BEGIN SUPPLIED MATERIAL

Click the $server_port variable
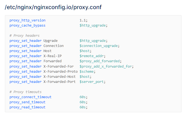 (92, 82)
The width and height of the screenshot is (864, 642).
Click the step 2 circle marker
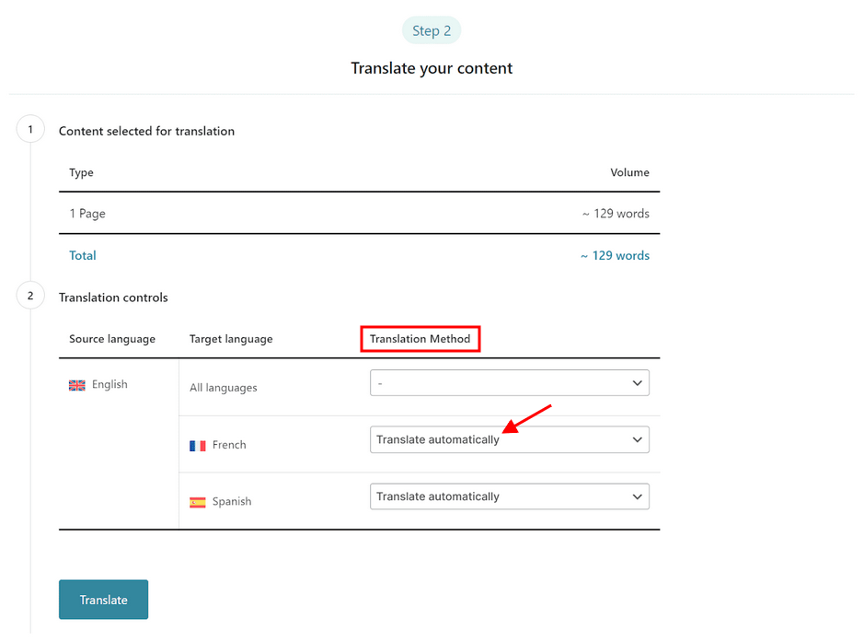(30, 296)
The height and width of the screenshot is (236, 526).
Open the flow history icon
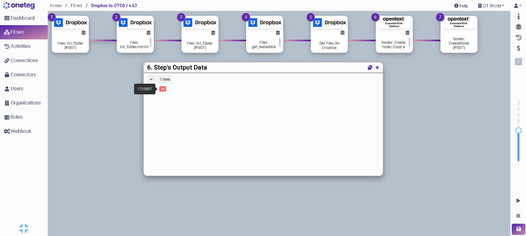[518, 37]
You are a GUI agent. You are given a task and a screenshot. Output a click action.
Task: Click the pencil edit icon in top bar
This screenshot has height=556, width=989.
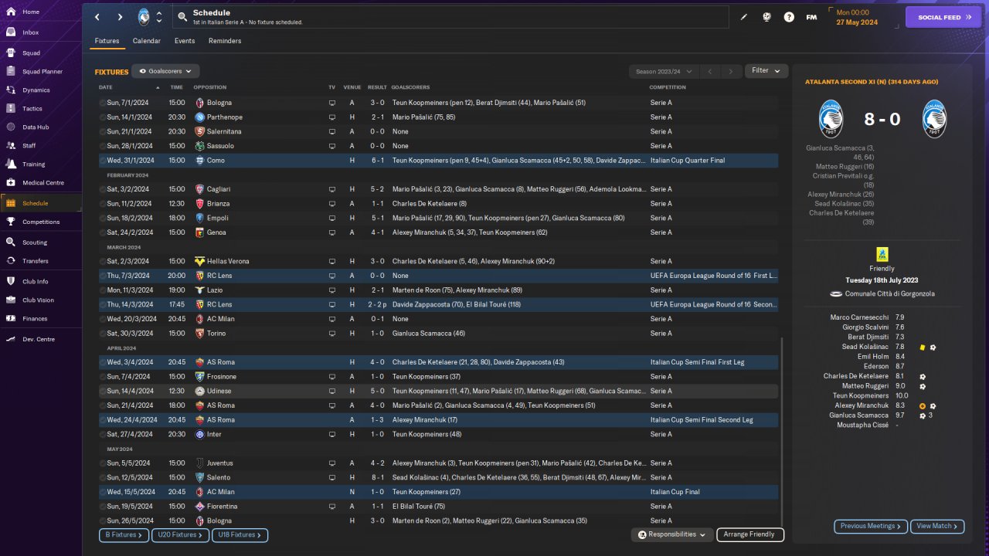744,17
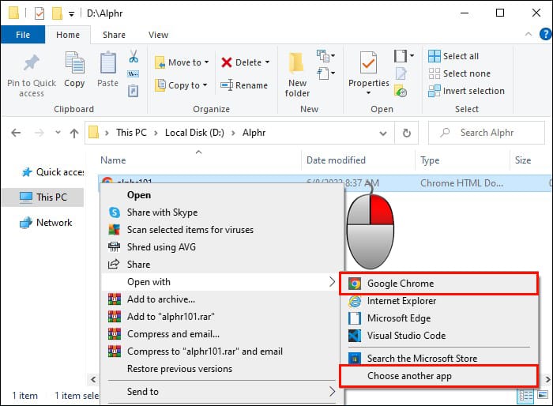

END SUPPLIED MATERIAL

EXERCISE DETAILS: Give again, word for word, only the lines from the line containing "The width and" through the last line above, both included; leave the pictures out.

WRITTEN SOLUTION:
The width and height of the screenshot is (864, 642).
Click the step 2 circle marker
(30, 296)
The height and width of the screenshot is (236, 526).
Open the flow history icon
[518, 37]
You are a GUI agent. You are given a task and a screenshot. Output a click action.
Task: Click the pencil edit icon in top bar
This screenshot has height=556, width=989.
744,17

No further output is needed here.